Given request A:
Reproduce word for word the part of the camping text between "The best thing" and "our own thoughts.", inclusive.
Given request B:
Output the listing as a Markdown table with the columns Row and Line, covering the lines from the one holding "Given: Expand the EN language dropdown" through the end of the listing, inclusive. Skip blank lines and leave the pictures out of the answer.

Aside from obvious stores, like Canadian Tire, Mountain Equipment Co-Op is our favourite place to find camping gadgets that we didn't even realize we needed.  That's where we purchased our head lamp flashlights, candle lanterns and the lightweight cook set pictured below.

What We Bring

Do yourself a favour and pack light.  Bring your tent, flashlights, a lighter, a bucket, lots of tarps, pegs, rope, a good knife and hatchet, bug spray and sunscreen.  You typically buy wood at the park, since you don't want to introduce new insects to the habitat.  Aside from that, there are kit lists all over the internet.  Do yourself a favour and bring more socks than you think you need, a good book and a big cooler.  We usually bring packs of condiments from fast food restaurants and just shop for ice, hot dogs and other food once we're closer to our destination.

What We Do

The best thing about camping is that there's no schedule.  That being said, we usually bring our fishing gear (and licences) and plan to wake up early at least one morning to go fishing.  If you want to rent a boat or canoe, you can usually find out ahead of time if there's a rental place nearby.  Some people like to go to the beach, but we prefer to hike, read and enjoy the wildlife.  We usually bring an iPod or guitar to sing songs around the campfire.  For us it's a chance to slow down and enjoy our own thoughts.

Stored data entries:
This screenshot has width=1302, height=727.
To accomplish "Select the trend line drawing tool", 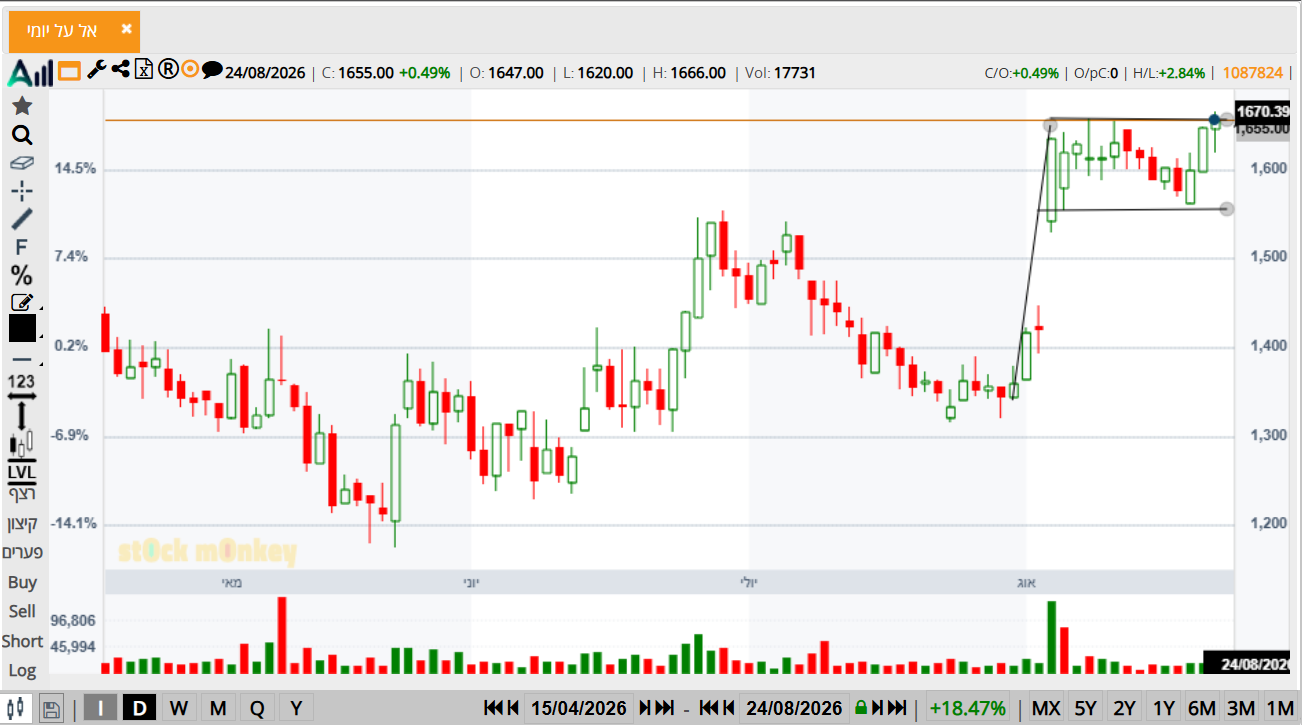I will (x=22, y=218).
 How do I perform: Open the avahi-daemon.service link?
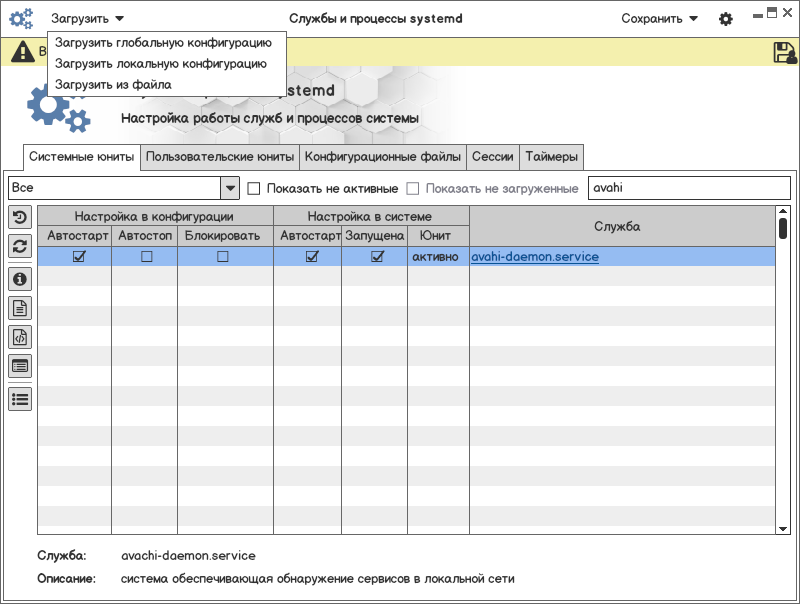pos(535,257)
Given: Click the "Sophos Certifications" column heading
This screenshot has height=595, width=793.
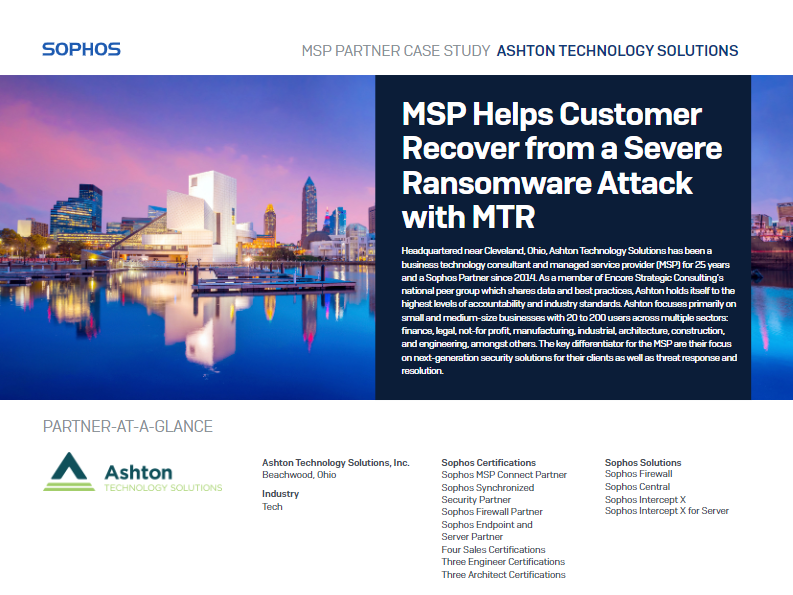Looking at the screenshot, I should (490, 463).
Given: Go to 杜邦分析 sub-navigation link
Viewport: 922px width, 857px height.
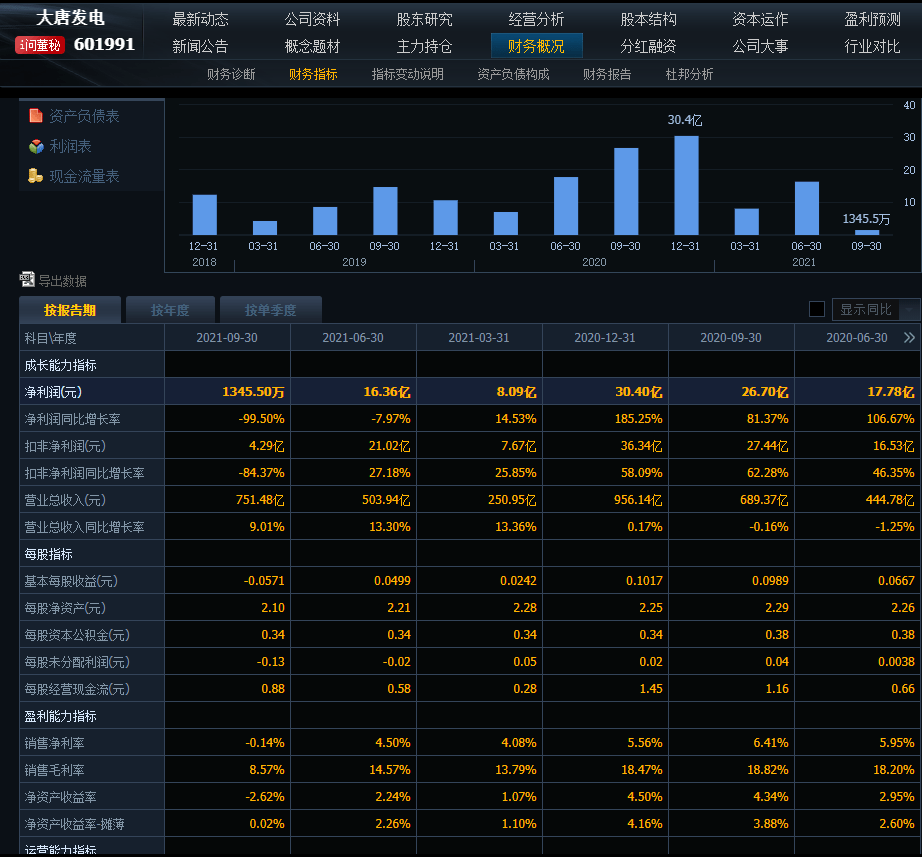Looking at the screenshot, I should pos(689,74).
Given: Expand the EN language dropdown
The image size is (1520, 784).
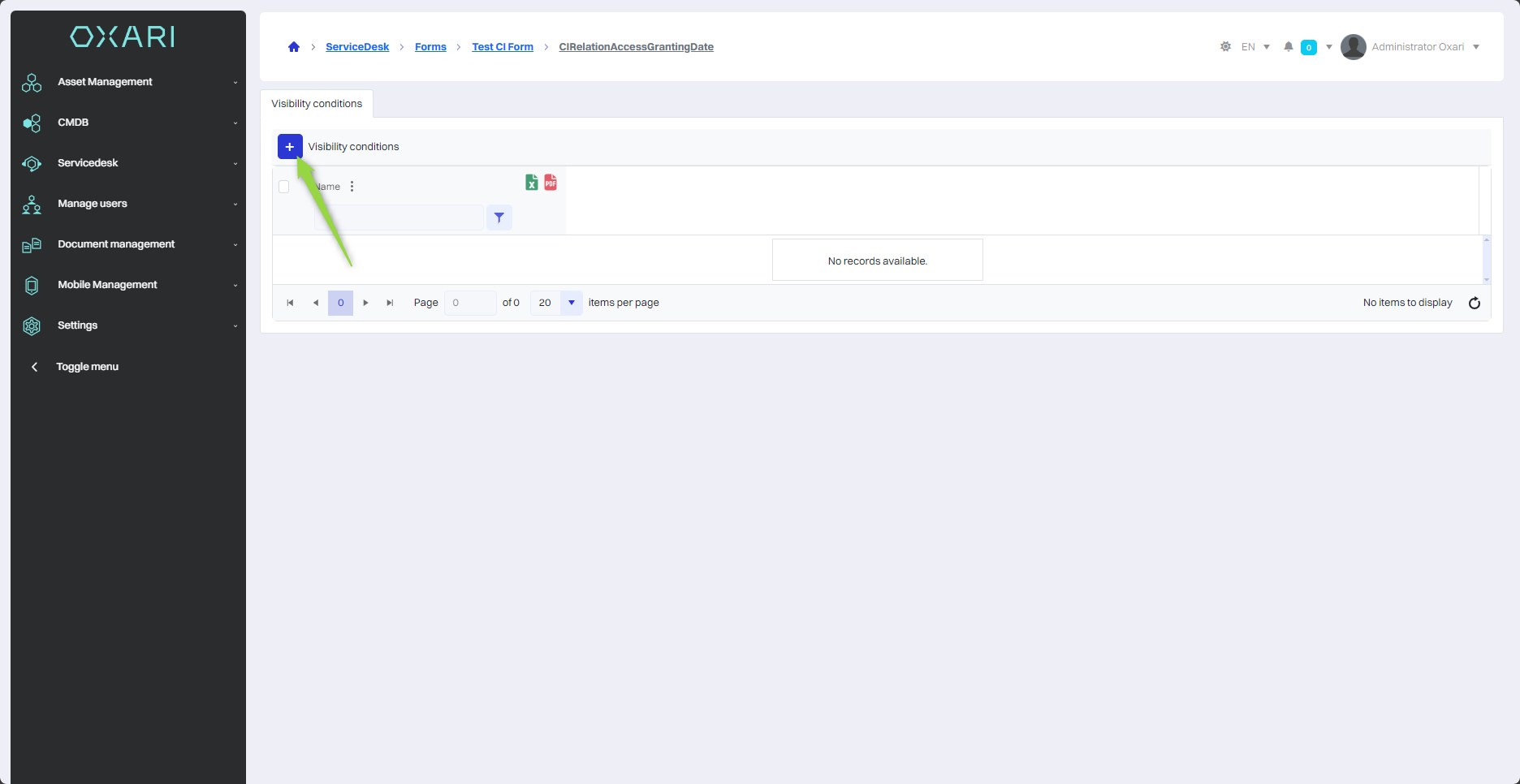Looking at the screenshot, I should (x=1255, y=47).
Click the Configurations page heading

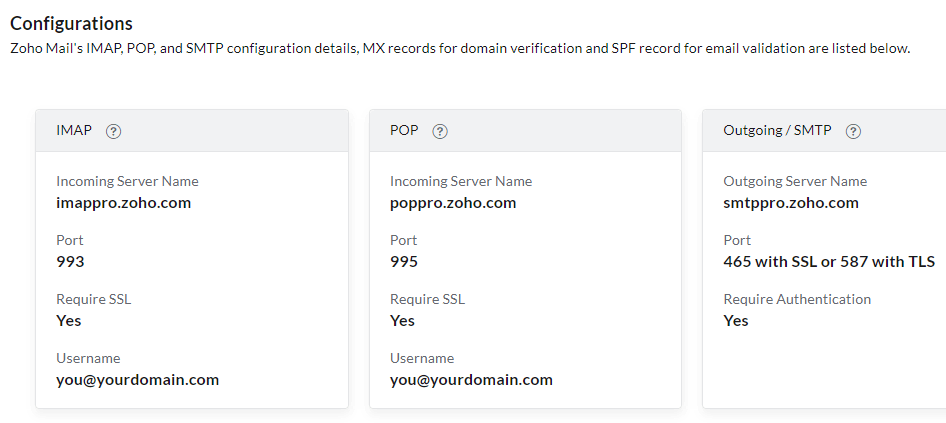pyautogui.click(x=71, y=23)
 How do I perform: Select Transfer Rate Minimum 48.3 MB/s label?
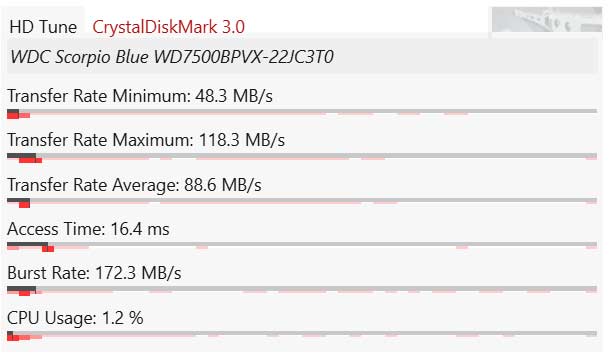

Expected answer A:
The best thing about camping is that there's no schedule.  That being said, we usually bring our fishing gear (and licences) and plan to wake up early at least one morning to go fishing.  If you want to rent a boat or canoe, you can usually find out ahead of time if there's a rental place nearby.  Some people like to go to the beach, but we prefer to hike, read and enjoy the wildlife.  We usually bring an iPod or guitar to sing songs around the campfire.  For us it's a chance to slow down and enjoy our own thoughts.

Expected answer B:
| Row | Line |
|---|---|
| 1 | Given: Expand the EN language dropdown |
| 2 | The image size is (1520, 784). |
| 3 | Looking at the screenshot, I should (x=1255, y=47). |
| 4 | Click the Configurations page heading |
| 5 | pyautogui.click(x=71, y=23) |
| 6 |  How do I perform: Select Transfer Rate Minimum 48.3 MB/s label? |